Objective 1: Repeat the biography from "On 30 April" to "County of Cardiff.", substituting "forty years" for "four decades".
* start Text to read *
Robert James Rogers, Baron Lisvane,  (born 5 February 1950) is a British life peer and retired public servant. He served as Clerk of the House of Commons from October 2011 until August 2014.

Following his elevation as a Life Peer in 2014, Lord Lisvane sits as a crossbencher in the House of Lords.

He is also a member of the Steering Committee of the Constitution Reform Group (CRG), a cross-party organisation which is chaired by Robert Gascoyne-Cecil, 7th Marquess of Salisbury which seeks a new constitutional settlement in the UK by way of a new Act of Union. Lord Lisvane introduced the Act of Union Bill 2018 as a private member’s bill in the House of Lords on 9 October 2018, when it received a formal first reading. The BBC has suggested that the issues addressed by the Bill are likely to become important in the 2019 Parliament.

Early life
Born in Cardiff, Rogers attended Tonbridge School before going to Lincoln College, Oxford, where he read for the degree Anglo-Saxon, Norse and Celtic, as well as representing Oxford University at cricket, hockey, and real tennis. He captained Lincoln College in the series of University Challenge broadcast in 1970, reaching the semi-final.

He was a Rhodes Research Scholar in 1971 and worked briefly at the Ministry of Defence before entering parliamentary service in the House of Commons.

Parliament career

House of Commons
Rogers joined the House of Commons Service in 1972 and was involved in every aspect of the procedural and committee work of Parliament during his career, including postings as Clerk for Private Members' Bills, Clerk to the Defence Select Committee, Clerk of the European Scrutiny Committee, Secretary of the House of Commons Commission, Clerk of Select Committees, Clerk of the Journals (2004–2005), Principal Clerk of the Table Office (2005–2006), and Clerk of Legislation (2006–2009). He was Clerk Assistant and Director General, Chamber and Committee Services from 2009 to 2011. He succeeded Sir Malcolm Jack as Clerk of the House of Commons on 1 October 2011.
 
On 30 April 2014, Rogers announced his intention to retire at the end of August that year. At the date of his retirement he had served for over four decades in the House of Commons, including more than ten years as a Clerk at the Table.

House of Lords
On 21 October 2014, it was announced that Rogers was to be raised to the peerage, having been nominated personally by Prime Minister David Cameron. He was created a life peer on 11 December 2014, taking the title Lord Lisvane, of Blakemere in the County of Herefordshire and of Lisvane in the City and County of Cardiff.

Lord Lisvane sits in the House of Lords as a crossbencher. He made his maiden speech on 1 June 2015. He is a member of the House of Lords Committee on Delegated Powers and Regulatory Reform, and of the Ecclesiastical Committee. He is an independent vice-president of the Local Government Association.

Personal life and other posts
Rogers has been independent chairman of local government standards committees, a police authority and a fire and rescue authority. He was Chairman of the Hereford Cathedral Perpetual Trust and a member of the Cathedral Council (2007–09). In 2016 Lord Lisvane undertook an independent review to examine the functioning of the branches of Tynwald, the Isle of Man parliament, and to consider options for reform.
* end Text to read *
* start Data supplied *
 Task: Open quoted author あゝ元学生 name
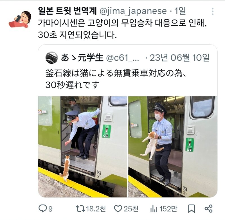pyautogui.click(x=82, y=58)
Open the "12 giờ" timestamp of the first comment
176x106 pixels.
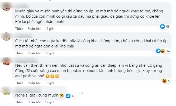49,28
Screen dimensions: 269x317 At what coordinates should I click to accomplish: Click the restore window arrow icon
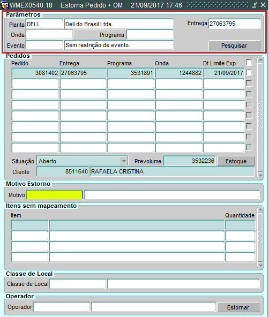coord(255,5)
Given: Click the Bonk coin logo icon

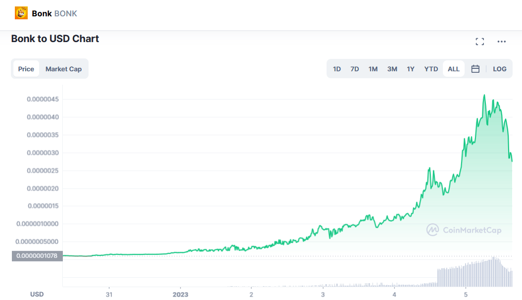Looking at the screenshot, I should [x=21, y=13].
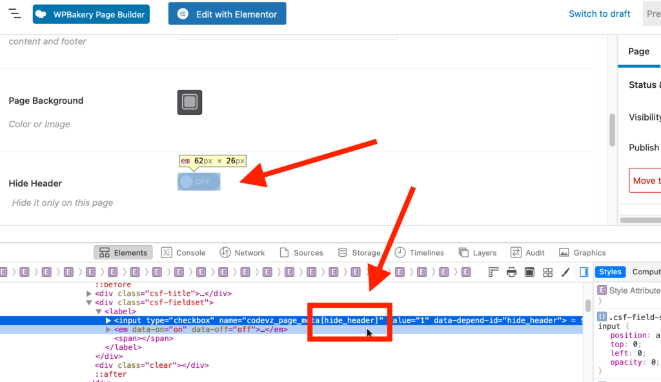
* end Data supplied *
* start Data supplied *
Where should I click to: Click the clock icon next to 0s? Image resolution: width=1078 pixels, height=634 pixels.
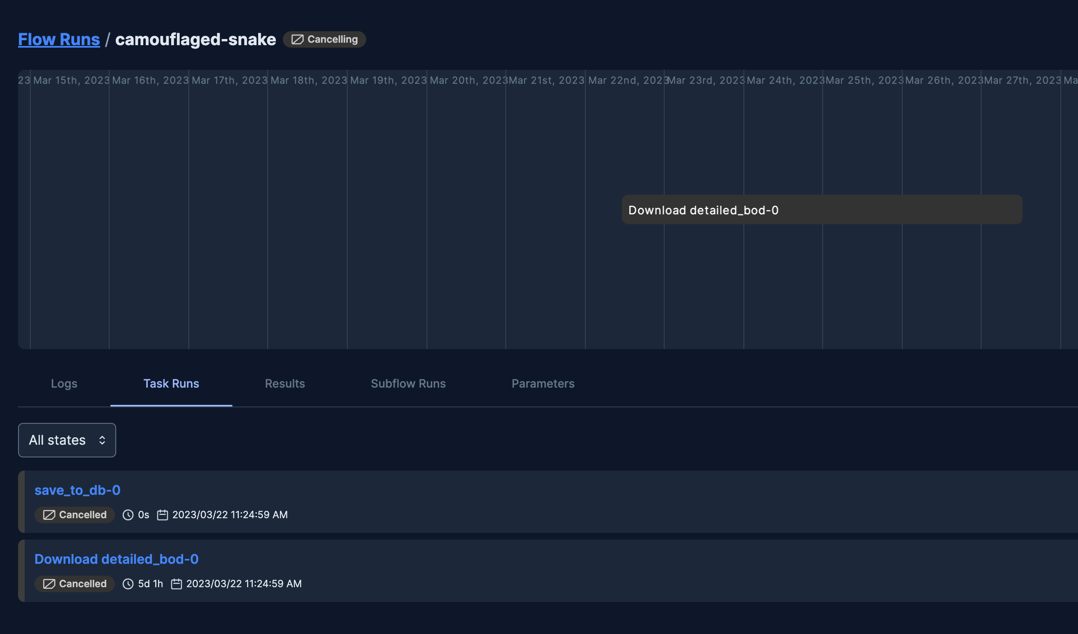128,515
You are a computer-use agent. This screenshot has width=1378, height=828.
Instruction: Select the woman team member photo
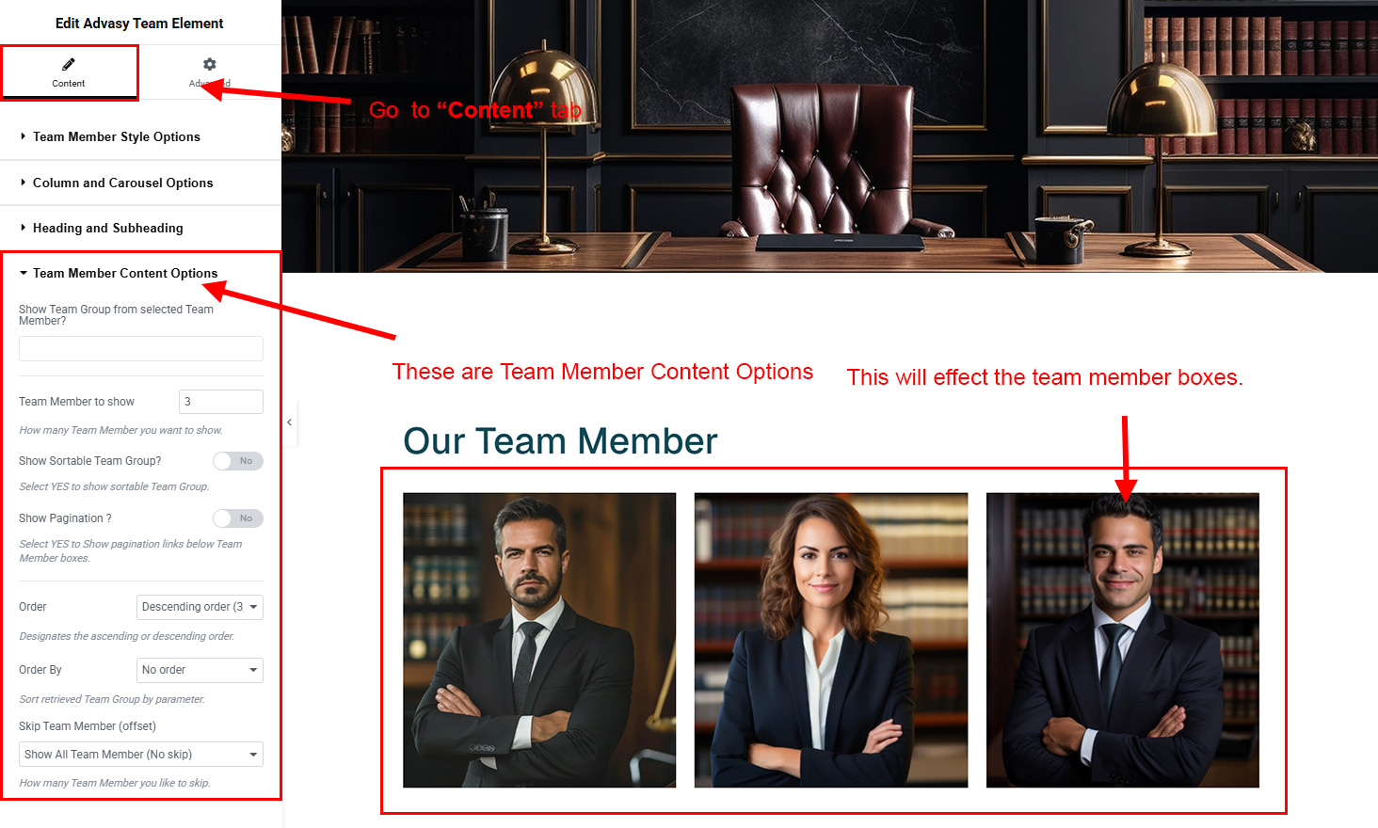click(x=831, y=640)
* end Data supplied *
Objective 2: Rewrite the rows from the line with "Task: Open quoted author あゝ元学生 name" to the line with "Looking at the" as a Markdown table with columns Number and Line. Number the lines, skip blank lines, and leave out the pictures.

Result 1:
On 30 April 2014, Rogers announced his intention to retire at the end of August that year. At the date of his retirement he had served for over forty years in the House of Commons, including more than ten years as a Clerk at the Table.

House of Lords
On 21 October 2014, it was announced that Rogers was to be raised to the peerage, having been nominated personally by Prime Minister David Cameron. He was created a life peer on 11 December 2014, taking the title Lord Lisvane, of Blakemere in the County of Herefordshire and of Lisvane in the City and County of Cardiff.

Result 2:
| Number | Line |
|---|---|
| 1 |  Task: Open quoted author あゝ元学生 name |
| 2 | pyautogui.click(x=82, y=58) |
| 3 | Open the "12 giờ" timestamp of the first comment |
| 4 | 176x106 pixels. |
| 5 | 49,28 |
| 6 | Screen dimensions: 269x317 At what coordinates should I click to accomplish: Click the restore window arrow icon |
| 7 | coord(255,5) |
| 8 | Given: Click the Bonk coin logo icon |
| 9 | Looking at the screenshot, I should [x=21, y=13]. |